多勢を使いこなせる人

専門家と呼ばれる人は、「効率よく弱いものいじめができる人」でなくてはいけないのだと思う。

対峙した問題に対して、投じる物量は少ないに超したことはないけれど、少ない物量で問題に当たることは、もしかしたら専門家でなくてもできる。

物量が不足していると、問題の解決は、一定の割合で失敗する。失敗した人は、誰もが「もっと物量があれば」と嘆息するのだけれど、じゃあ実際に充分な物量が与えられたとして、素人はたぶん、その物量を持て余してしまう。ガバナンスのコストは、組織の大きさに比例する。プロを名乗るなら、物量をきちんと御して、問題を容易に解いてみせないといけない。

道場では卑怯なやりかたを習わない

1 対1 の状況、個人の技量でぎりぎり手を出せる問題に挑むような領域で活躍するのは、プロよりもむしろ、「プロに迫るアマチュア」の得意とするところなのだと思う。こういう状況だと、個人として強い人が強いから、「趣味としての鍛錬」が、時として専門家の技量を超える。

武道では、個人を鍛錬することが求められる。個人と個人、あるいは個人が多数を相手にしたときの戦いかたも、教わる機会があるかもしれない。ところがたいていの「道場」では、多数で少数を攻めるような戦いかたというものは「卑怯」だから、教えられない。

多数の相手に少数で挑むのはかっこいい。無勢に対して多勢で挑んで、なおかつ危なげなく勝ってみせるのは、見た目からして卑怯だし、勝って当たり前だから、つまらない。つまらないことは、教えるほうだってつまらないから、鍛練をどれだけ積んでも、「卑怯なやりかたで当たり前に勝てる」専門家というものは、道場からは生まれてこない。

多勢の使いかたを教えてほしい

多勢を頼めば、勝つことは当たり前になる。ところがたぶん、その当たり前ができる人とそうでない人とが明らかにいて、たくさんの人で協力して、当たり前のように勝ってみせるためにはそのための訓練がいる。そうした訓練を積んでいるのが専門家だし、普段から、そうした状況で危なげなく勝てる方法をきちんと考えている人がプロなのだと思う。

医学部という場所は、病気に対してどこか「騎士道精神」のような立場を取っているところがあって、研修医がたくさんの検査を出せば「馬鹿」と怒られるし、より少ない検査で、少ないヒントから診断にたどり着ける人が「名人」だとほめられる。たくさんの検査を出せば、診断にたどり着けることは「当たり前」のはずなのだけれど、当たり前を再現するのにだって方法論は必要で、学校でそれを教わる機会は少ない。

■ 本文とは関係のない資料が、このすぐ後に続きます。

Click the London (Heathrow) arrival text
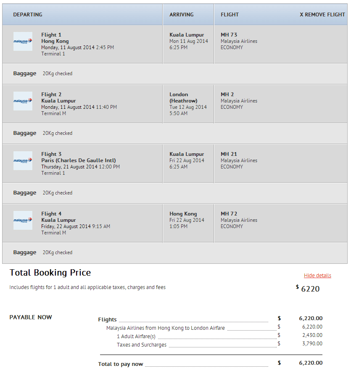Viewport: 351px width, 368px height. tap(183, 97)
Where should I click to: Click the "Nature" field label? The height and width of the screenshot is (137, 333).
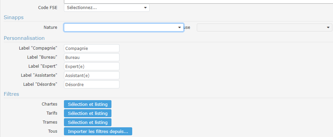tap(50, 27)
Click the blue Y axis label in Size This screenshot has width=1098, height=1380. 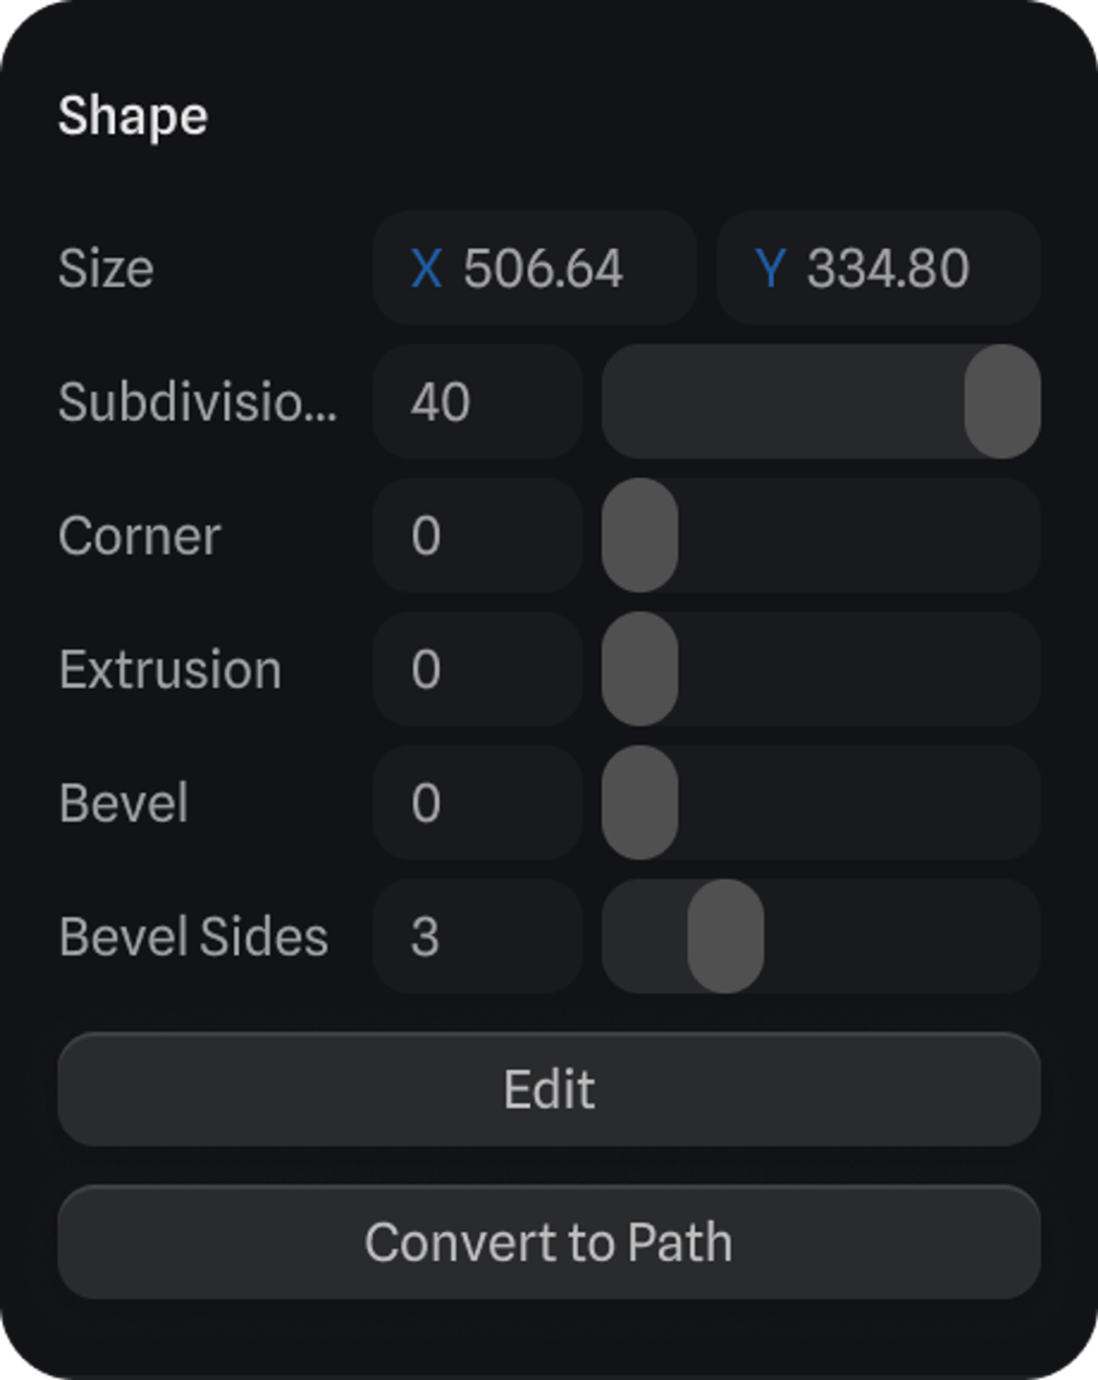coord(770,268)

武道や戦争みたいなものだけでなく、様々な状況、様々な業界に、物量に相当する何かというものがある。物量なしで何とか成功してみせることよりも、むしろ物量があって言い訳できない状況で、つまらなく、危なげなく成功できる技量を持った人が専門家なのだと思うし、専門家を養成する学校には、是非ともそういう技量を教えてほしいなと思う。